How to use map() on lists with different length, fill shortest lists with custom value [closed]

I want to apply a function on multiple lists using map, and fill the shortest list(s) with a custom value. I have created a solution using a for loop and zip_longest but I think it could be improved using map(). I’m unaware which of the list(s) is the longest, they could have equal lengths. Here’s my implementation:

import itertools

items1 = [1, 2, 3, 4]
items2 = [1, 2]
items3 = [1, 1, 1]

def multiply(a, b, c):
    if a is None:
        a = 0.5  # custom value, could also be set elsewhere
    if b is None:
        b = 0.4
    if c is None:
        c = 0.3
    return a * b * c

squared_numbers = []
for numbers in itertools.zip_longest(items1, items2, items3):
    squared_numbers.append(multiply(*numbers))

Value of squared_numbers:

[1, 4, 1.2000000000000002, 0.48]

Bonus: I prefer to set the custom values via def multiply(a=5, b=0.4, c=0.3), but I’m not sure if this is possible.

EDIT: The code works fine, I’m just curious if it can be optimized further.

Answer

Maybe you meant itertools.starmap instead of map?

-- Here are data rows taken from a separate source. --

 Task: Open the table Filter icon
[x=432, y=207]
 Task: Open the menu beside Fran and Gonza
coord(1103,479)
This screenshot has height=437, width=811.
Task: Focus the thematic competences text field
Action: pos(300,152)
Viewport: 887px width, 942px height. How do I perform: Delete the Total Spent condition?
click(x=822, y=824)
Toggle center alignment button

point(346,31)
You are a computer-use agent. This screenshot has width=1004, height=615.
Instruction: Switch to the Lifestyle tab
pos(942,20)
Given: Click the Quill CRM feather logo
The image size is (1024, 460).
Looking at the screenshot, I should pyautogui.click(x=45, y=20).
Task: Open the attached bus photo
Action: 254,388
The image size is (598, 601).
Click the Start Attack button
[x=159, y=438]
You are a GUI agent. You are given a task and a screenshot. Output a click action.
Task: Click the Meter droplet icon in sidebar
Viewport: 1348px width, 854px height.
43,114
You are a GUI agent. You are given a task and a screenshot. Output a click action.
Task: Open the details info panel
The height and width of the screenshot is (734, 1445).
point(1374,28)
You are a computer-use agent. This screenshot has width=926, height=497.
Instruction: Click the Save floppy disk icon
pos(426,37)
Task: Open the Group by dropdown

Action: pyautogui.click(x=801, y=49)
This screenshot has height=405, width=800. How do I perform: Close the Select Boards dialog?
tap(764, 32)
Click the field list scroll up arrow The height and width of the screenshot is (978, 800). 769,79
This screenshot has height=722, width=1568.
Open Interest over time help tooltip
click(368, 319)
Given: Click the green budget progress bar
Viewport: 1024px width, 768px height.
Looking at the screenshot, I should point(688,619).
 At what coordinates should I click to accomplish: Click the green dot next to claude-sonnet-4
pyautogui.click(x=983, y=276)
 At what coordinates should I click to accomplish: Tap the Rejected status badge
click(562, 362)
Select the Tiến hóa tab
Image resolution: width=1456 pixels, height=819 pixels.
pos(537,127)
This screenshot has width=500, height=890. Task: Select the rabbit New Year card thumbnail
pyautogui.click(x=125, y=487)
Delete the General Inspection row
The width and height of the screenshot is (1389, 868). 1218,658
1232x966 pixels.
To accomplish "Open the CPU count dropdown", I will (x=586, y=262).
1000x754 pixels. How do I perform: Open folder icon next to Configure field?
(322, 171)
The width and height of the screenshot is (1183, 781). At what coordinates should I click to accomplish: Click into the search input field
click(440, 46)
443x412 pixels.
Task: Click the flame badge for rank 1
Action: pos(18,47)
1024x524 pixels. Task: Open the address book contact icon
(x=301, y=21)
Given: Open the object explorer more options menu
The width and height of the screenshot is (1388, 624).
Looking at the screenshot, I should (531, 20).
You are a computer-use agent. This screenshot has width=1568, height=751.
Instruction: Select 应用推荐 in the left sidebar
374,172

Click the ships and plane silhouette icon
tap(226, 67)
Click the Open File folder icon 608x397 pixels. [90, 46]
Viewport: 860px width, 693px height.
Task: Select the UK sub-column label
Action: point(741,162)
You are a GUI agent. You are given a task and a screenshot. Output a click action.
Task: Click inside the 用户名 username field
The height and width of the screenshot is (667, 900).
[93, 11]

Here’s something I came up with but I wouldn’t really say it’s better than what you’ve already written:

from itertools import zip_longest, starmap

lists = [
    [1, 2, 3, 4],
    [1, 2],
    [1, 1, 1]
]

def multiply(*args):
    from functools import reduce
    from operator import mul

    defaults = [0.5, 0.4, 0.3]

    return reduce(mul, (arg or default for arg, default in zip(args, defaults)))


squared_numbers = list(starmap(multiply, zip_longest(*lists)))

print(squared_numbers)

Output:

[1, 4, 1.2000000000000002, 0.48]
>>> 

If you’re using itertools.zip_longest, you can’t really get around using a fillvalue – in our case that means we will always pass three arguments to multiply, even if all- or some of them are None (itertools.zip_longest‘s default fillvalue). This means you can’t use default positional-arguments, because they only take effect when not enough positional-arguments are passed in, which will never be the case.

The generator expression in functools.reduce works through short-circuit evaluation. The expression arg or default will evaluate to arg if arg is truthy, and default otherwise. None is considered falsey, so if arg is None, the expression evaluates to default.